Issues such as transgender participation in some sports categories or allowing transgender women who still possess functional male genitalia into women’s shelters are heated and need open debate. Activists want to shut down all debate on one side of the issue, and the CRTC is indulging them.

Even if the CRTC rejects the request to ban Fox News from Canada, by even considering such a move it has chilled discourse and discouraged existing outlets from debating issues that may be considered contentious. Fox News and other outlets could be put into financial and planning limbo if the CRTC keeps scheduling hearings for the potential banishment of the outlets in response to complaints. The process is the punishment.

The censorship ability and role conferred upon the CRTC through the government’s Online Streaming Act (Bill C-11) and the Online News Act (Bill C-18) is nuanced, broad, and powerful. The CRTC now has the means and ability to determine what is or isn’t news and who in Canada may view it.

Bill C-11 has given the CRTC authority over streaming content on the internet. Podcasters, YouTube broadcasters, or online video personalities can now be subjected to the same regulations as major broadcasters. The CRTC has the mandate to control internet producers to “safeguard, enrich and strengthen the cultural, political, social and economic fabric of Canada.” Under those terms, government-appointed CRTC officials could find an excuse to shut down nearly any online content producer if they choose to. That of course is the intent.

The internet has long been a wild west of information and we have had to live with the good and the bad. It has empowered individuals and citizen journalists in ways unimaginable only 20 years ago. It’s not surprising to see authoritarians trying to control these new channels of communication, but it is sad to see how easily they are getting away with it.

Bill C-18 will work to crush smaller news content producers while putting the larger media outlets even more directly under the thumb of government control. The bill will force social media giants to pay approved media outlets for linking to news content. This clever and odious scheme forces the private market to pay the tab while the government controls who gets the funding. Media outlets that run afoul of the government could suddenly find their accreditation lost, along with their means of income. Content producers will be strongly incentivized to avoid publishing anything critical of the government.

In its role as a censoring body, the CRTC will take it upon itself to determine if a newsroom can “can show it’s a credible news organization.”

In the last year, the CBC has had to publish 36 corrections to their own news stories. Will the CRTC question the CBC’s credibility? I won’t hold my breath.
Scott Shortliffe, executive director of broadcasting policy with the CRTC, told Senators: “We would assess which online platforms the Online News Act would apply to and which news businesses are eligible to negotiate under the act.”

The Canadian government has empowered itself to determine what is or isn’t credible news, who will pay for the news, and who is allowed to see that news. Press freedom is being incrementally obliterated while most citizens don’t seem to realize it.

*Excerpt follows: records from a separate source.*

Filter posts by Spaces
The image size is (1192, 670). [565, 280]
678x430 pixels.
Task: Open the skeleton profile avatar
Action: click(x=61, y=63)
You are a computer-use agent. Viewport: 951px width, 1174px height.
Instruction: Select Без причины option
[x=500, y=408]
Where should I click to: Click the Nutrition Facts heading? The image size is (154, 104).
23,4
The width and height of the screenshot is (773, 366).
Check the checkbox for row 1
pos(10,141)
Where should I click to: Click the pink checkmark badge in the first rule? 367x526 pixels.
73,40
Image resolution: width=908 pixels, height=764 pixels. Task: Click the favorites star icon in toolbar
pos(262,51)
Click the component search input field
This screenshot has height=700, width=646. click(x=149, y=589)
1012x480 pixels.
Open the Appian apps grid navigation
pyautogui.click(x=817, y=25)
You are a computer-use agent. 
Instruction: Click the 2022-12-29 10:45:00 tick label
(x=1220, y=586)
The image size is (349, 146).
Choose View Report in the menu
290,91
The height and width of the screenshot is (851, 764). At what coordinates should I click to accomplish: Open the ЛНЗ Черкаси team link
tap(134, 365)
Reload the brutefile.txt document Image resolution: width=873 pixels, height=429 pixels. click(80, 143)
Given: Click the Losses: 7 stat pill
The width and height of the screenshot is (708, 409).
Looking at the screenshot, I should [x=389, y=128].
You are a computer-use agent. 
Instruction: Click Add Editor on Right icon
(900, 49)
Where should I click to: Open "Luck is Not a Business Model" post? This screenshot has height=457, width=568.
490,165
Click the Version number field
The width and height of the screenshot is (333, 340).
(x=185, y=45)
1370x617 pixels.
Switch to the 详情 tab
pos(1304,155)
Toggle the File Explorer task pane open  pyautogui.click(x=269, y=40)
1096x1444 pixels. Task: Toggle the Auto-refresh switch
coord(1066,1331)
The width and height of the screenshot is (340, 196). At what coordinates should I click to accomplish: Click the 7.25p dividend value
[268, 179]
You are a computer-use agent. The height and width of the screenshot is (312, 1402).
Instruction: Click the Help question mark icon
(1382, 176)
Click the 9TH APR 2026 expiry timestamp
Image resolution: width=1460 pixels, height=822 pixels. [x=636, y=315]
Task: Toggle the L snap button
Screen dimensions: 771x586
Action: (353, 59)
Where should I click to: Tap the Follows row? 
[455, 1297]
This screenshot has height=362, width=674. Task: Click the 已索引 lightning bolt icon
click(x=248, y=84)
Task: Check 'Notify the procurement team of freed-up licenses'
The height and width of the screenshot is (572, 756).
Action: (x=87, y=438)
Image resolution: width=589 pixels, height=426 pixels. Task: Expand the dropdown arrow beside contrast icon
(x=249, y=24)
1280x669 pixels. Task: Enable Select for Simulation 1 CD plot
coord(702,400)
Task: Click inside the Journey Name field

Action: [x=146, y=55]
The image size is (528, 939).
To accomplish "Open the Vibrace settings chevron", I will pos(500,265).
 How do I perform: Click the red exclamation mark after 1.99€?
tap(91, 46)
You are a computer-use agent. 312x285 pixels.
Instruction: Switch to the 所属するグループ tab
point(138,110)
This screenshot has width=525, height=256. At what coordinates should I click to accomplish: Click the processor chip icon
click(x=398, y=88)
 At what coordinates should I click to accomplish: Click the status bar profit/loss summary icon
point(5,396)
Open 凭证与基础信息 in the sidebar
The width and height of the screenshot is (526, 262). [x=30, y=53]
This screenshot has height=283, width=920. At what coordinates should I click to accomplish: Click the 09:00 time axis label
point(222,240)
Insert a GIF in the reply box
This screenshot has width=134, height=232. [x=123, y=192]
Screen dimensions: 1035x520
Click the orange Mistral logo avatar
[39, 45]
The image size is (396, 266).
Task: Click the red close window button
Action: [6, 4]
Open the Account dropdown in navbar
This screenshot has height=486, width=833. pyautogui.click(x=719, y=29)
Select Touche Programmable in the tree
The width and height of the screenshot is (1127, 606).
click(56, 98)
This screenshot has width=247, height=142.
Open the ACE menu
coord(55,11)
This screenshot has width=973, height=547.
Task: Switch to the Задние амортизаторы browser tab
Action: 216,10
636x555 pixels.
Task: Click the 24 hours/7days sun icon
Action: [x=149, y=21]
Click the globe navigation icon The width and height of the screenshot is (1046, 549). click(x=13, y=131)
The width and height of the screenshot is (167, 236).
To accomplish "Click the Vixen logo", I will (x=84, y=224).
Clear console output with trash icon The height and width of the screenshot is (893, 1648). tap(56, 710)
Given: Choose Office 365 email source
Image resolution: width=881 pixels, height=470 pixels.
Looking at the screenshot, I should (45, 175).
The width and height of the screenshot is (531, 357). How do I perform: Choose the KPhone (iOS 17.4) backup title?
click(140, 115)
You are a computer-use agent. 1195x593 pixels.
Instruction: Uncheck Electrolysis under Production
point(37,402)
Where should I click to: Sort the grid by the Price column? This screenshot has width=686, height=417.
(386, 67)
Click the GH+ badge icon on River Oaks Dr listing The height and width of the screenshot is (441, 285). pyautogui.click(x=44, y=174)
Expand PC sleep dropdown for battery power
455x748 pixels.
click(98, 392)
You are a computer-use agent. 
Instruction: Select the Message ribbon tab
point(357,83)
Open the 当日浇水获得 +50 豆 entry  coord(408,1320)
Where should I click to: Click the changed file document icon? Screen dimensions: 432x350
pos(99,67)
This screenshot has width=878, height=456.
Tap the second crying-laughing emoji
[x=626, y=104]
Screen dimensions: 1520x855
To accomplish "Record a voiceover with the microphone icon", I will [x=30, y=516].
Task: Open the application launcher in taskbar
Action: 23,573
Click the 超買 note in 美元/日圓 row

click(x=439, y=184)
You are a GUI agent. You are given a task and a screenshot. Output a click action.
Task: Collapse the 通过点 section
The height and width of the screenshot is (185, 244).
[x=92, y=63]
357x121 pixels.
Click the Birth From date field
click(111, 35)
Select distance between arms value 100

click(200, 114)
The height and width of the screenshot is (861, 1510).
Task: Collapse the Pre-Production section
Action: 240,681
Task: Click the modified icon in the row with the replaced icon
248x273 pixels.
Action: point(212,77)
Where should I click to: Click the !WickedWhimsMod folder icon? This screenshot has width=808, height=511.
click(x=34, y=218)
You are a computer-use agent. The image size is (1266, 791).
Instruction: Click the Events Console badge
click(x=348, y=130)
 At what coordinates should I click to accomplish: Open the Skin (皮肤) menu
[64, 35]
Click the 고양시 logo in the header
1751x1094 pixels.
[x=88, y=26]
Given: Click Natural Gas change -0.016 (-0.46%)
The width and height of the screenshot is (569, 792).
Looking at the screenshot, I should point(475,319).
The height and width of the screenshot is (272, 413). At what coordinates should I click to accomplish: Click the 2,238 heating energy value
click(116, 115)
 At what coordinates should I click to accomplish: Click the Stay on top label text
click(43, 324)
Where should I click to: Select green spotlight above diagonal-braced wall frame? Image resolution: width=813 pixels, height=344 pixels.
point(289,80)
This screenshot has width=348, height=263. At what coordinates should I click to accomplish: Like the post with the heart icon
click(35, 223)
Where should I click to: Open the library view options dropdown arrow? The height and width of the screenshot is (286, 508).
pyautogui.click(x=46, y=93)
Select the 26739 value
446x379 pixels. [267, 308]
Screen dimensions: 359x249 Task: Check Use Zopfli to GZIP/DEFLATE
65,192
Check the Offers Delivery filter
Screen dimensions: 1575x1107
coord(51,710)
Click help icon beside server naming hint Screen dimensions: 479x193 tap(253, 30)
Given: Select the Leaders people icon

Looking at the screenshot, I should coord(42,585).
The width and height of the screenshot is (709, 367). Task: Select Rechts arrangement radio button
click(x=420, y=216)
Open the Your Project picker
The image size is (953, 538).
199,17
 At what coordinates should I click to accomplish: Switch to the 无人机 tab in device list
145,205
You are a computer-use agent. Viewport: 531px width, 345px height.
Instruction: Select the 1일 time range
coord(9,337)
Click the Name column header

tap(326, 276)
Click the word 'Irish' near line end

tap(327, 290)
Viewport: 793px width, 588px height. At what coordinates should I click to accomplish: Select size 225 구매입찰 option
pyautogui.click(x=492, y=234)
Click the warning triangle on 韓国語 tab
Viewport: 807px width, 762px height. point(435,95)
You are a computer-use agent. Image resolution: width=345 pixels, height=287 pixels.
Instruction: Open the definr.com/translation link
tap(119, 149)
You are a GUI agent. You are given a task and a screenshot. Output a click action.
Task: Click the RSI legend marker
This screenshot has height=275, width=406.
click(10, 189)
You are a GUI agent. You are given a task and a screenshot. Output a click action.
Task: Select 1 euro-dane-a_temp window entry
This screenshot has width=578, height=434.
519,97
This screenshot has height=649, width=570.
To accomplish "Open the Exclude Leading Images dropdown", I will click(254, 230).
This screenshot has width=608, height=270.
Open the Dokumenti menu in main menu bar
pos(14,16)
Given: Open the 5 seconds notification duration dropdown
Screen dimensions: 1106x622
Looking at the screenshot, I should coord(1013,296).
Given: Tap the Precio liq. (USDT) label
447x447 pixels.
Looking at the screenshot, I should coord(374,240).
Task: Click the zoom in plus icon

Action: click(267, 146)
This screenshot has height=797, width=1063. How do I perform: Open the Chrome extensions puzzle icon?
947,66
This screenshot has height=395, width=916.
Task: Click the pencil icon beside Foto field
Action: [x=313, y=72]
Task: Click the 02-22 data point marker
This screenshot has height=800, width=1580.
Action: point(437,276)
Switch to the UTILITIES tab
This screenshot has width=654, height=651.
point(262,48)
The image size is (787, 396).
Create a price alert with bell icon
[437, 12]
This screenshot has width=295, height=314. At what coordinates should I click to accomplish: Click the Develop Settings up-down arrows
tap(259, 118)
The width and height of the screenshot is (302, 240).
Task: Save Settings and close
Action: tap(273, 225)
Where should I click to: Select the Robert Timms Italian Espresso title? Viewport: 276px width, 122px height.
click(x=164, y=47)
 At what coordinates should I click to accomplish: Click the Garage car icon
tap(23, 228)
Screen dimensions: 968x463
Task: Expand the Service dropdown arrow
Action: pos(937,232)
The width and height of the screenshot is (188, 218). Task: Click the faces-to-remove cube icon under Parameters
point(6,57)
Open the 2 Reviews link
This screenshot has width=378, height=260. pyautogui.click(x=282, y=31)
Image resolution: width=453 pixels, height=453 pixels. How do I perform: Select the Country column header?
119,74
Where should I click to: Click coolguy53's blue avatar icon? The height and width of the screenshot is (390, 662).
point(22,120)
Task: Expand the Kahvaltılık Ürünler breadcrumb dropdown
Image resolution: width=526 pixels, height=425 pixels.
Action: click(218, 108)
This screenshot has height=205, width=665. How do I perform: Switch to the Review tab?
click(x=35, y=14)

People and producers will find ways around the government censors. Virtual private networks (VPNs) provide a means to bypass controls, and broadcast technology always advances faster than the government can get a handle on it. People should never have to go out of their way to find information unfiltered by the government.

Eventually, the government censorship efforts will fail and collapse. They always do.

Canada’s democracy will be damaged, though, as the cyclical battle between authoritarians and empowered citizens plays itself out.

This is a battle that shouldn’t have to happen.